Dans un contexte où la crise économique et sanitaire a durement mis à mal le secteur de l’hôtellerie dont les deux moteurs – le tourisme et les voyages d’affaires – sont à l’arrêt, le secteur hôtelier bénéficie d’un soutien important des pouvoirs publics pour leur masse salariale concentrant actuellement l’attention sur les loyers qui constituent désormais le premier poste de charges.

L’article L145-38 du code de commerce constitue un moyen, pour le preneur, de tenter une action en révision et ainsi de bénéficier d’une baisse de loyer a minima jusqu’à la prochaine révision ou jusqu’au terme du bail.

Rappel des critères cumulatifs à la mise en place de l’article L145-38 du C. commerce :

  • Modification matérielle (1),
  • Des facteurs locaux de commercialité (2),
  • Ayant entrainé par elle-même (3) […]
  • […] Une variation d’au moins 10% de la valeur locative (4),
  • Le tout au lien de causalité exclusif (5).

Alors que la preuve d’une variation d’au moins 10% semble difficilement justifiable pour les locaux non monovalents – celle-ci devant reposer sur « les prix couramment pratiqués dans le voisinage » (article L145-33 du CC) justifiant d’une telle variation – le raisonnement pourrait être autre en matière hôtelière.

Les établissements hôteliers soumis au régime de l’article R145-10 du code de commerce (locaux monovalents) doivent effectivement être estimés selon les usages de la branche d’activité considérée, soit à travers la méthode hôtelière actualisée.

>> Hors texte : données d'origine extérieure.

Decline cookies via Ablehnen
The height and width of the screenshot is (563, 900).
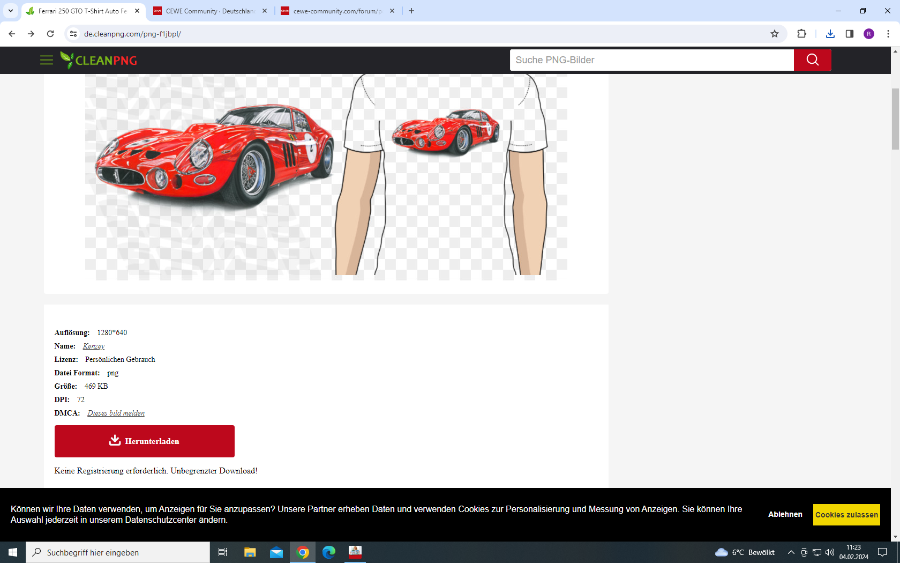click(x=785, y=515)
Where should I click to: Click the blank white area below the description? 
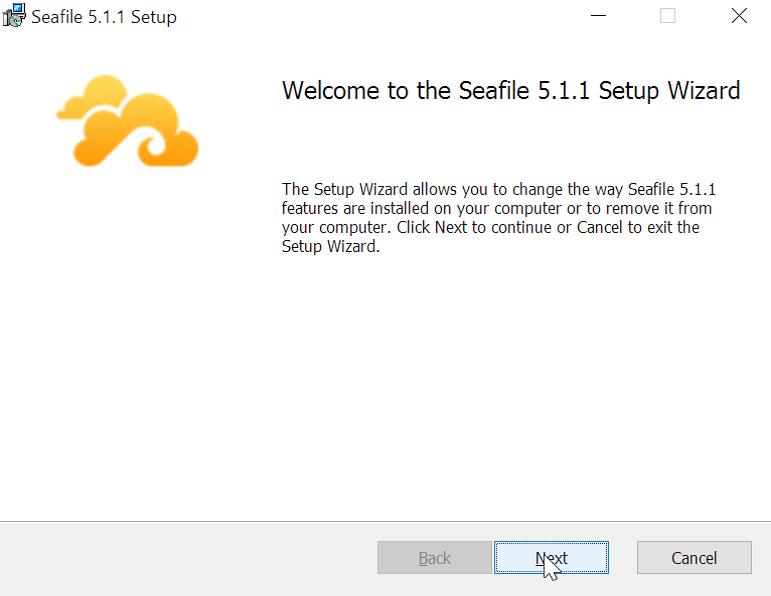[511, 384]
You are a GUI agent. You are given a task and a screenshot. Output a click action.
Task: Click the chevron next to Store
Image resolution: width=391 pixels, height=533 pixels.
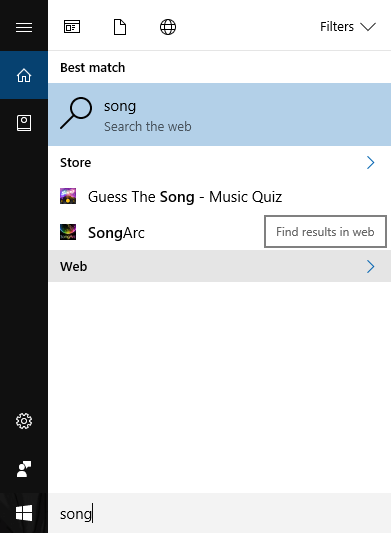(371, 162)
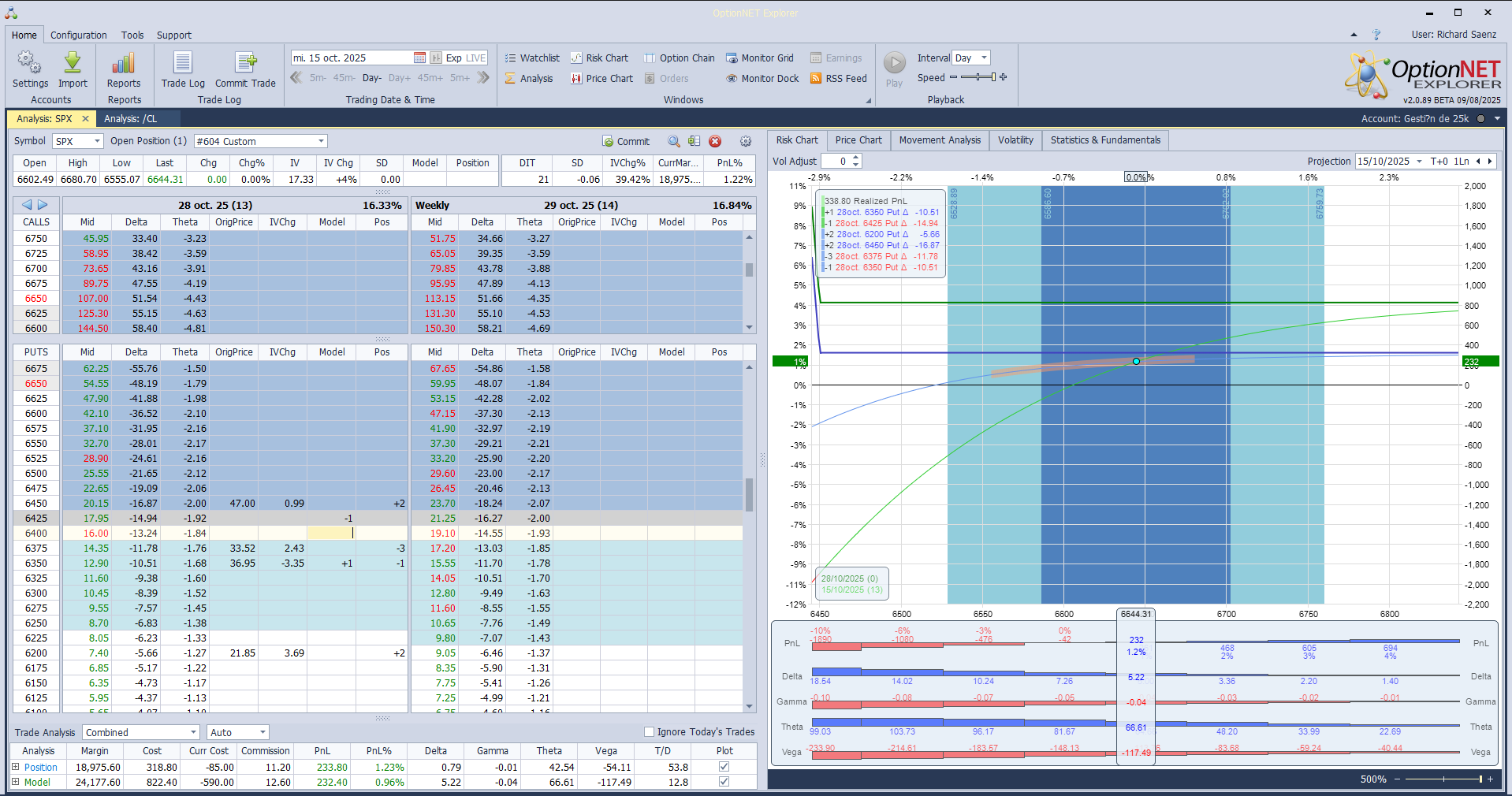Open the Configuration menu tab
This screenshot has height=796, width=1512.
click(x=78, y=35)
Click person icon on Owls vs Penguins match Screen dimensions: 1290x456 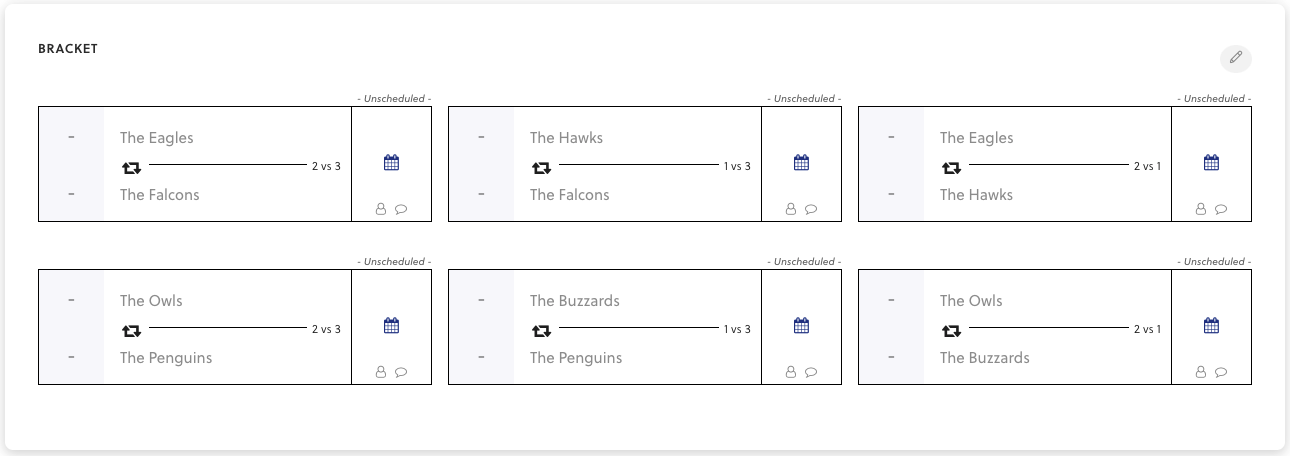(381, 372)
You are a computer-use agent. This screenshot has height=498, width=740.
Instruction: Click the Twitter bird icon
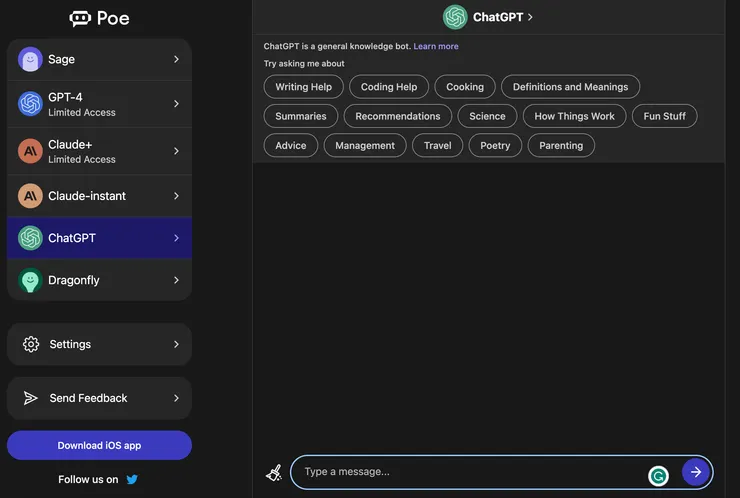(x=132, y=479)

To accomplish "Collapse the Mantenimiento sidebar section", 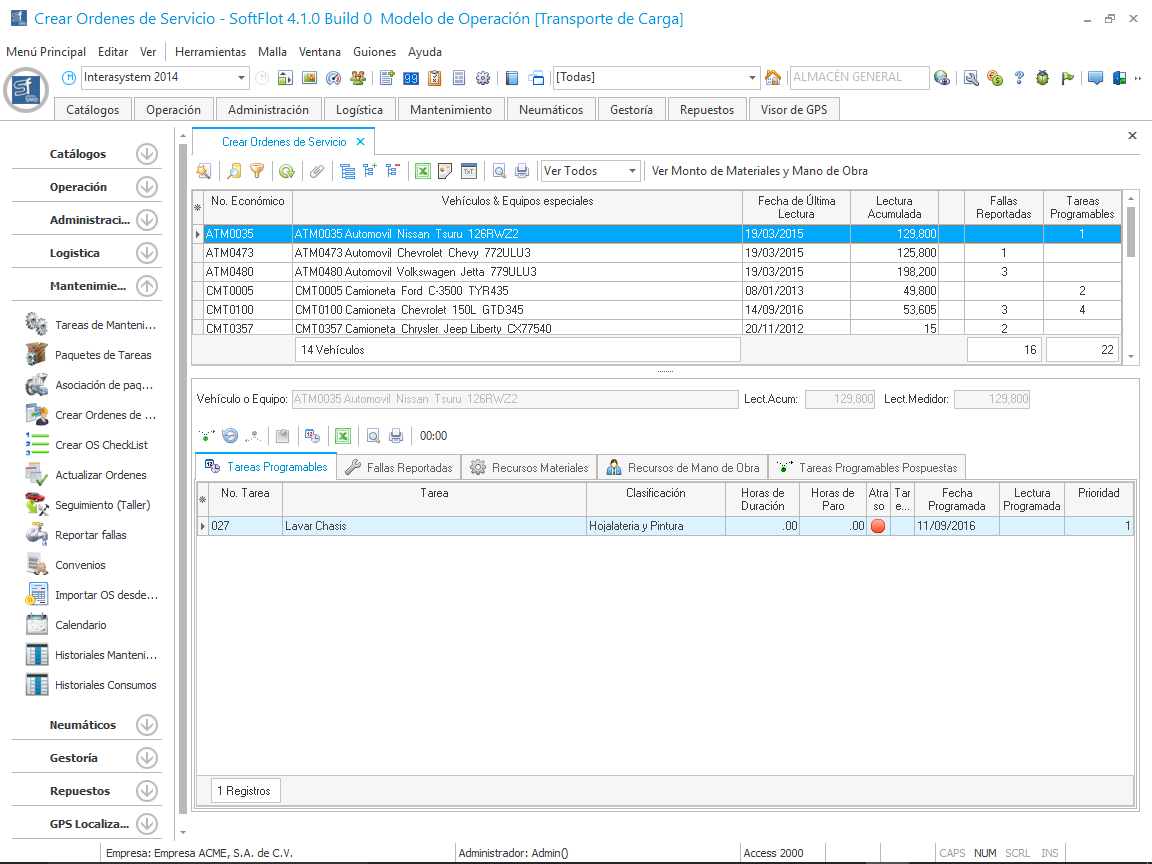I will pos(147,286).
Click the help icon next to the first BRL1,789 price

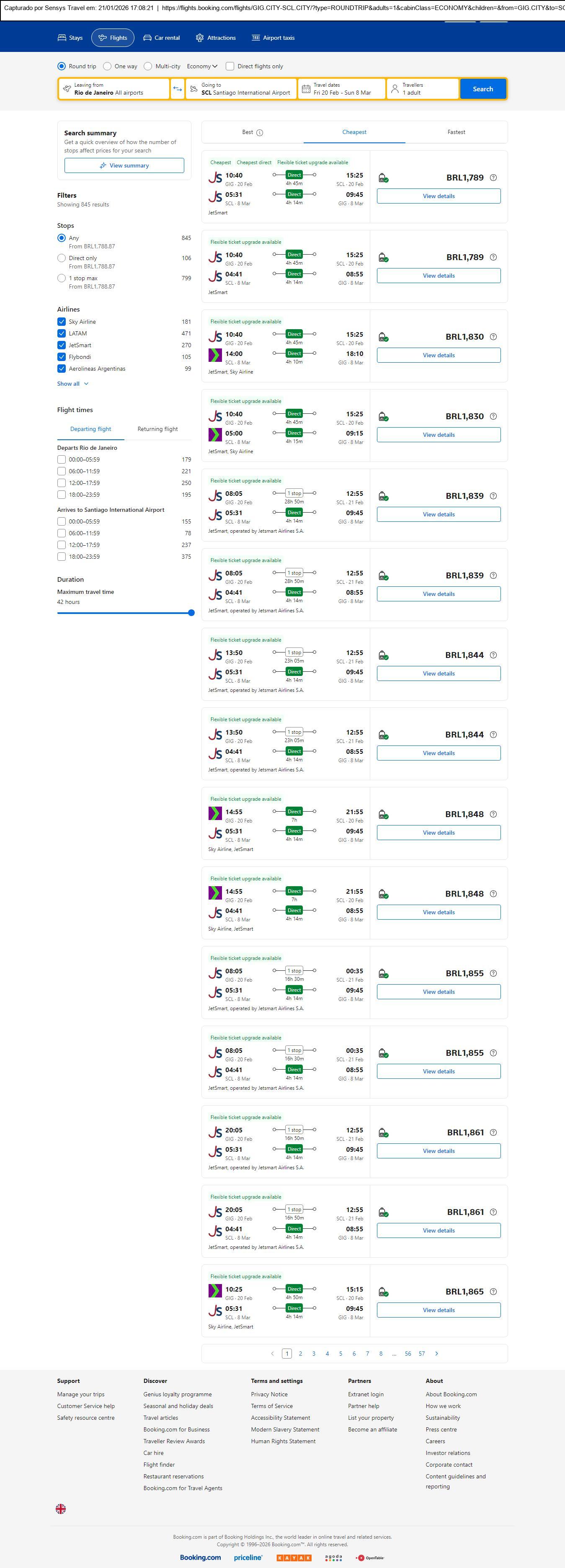(493, 178)
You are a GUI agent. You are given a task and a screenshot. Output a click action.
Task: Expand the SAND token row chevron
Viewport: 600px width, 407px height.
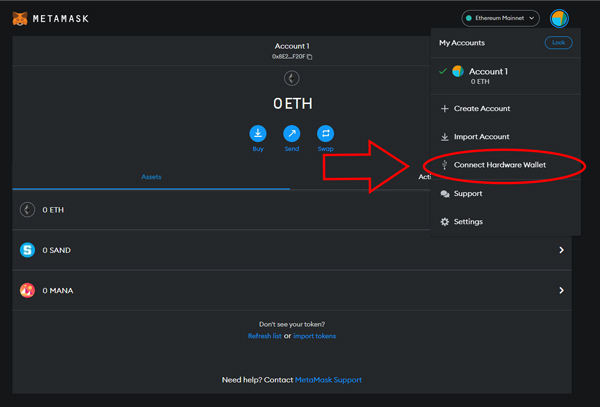tap(561, 250)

Les récentes évolutions doctrinales de la méthode hôtelière (intégration d’un lissage de la valeur locative ou encore intégration des résultats de l’année 2020 dans la détermination du PMC, TO et RevPar) peuvent engager – à notre sens – des variations de la valeur locative supérieure à 10% sans que celle-ci ne repose sur des transactions locatives.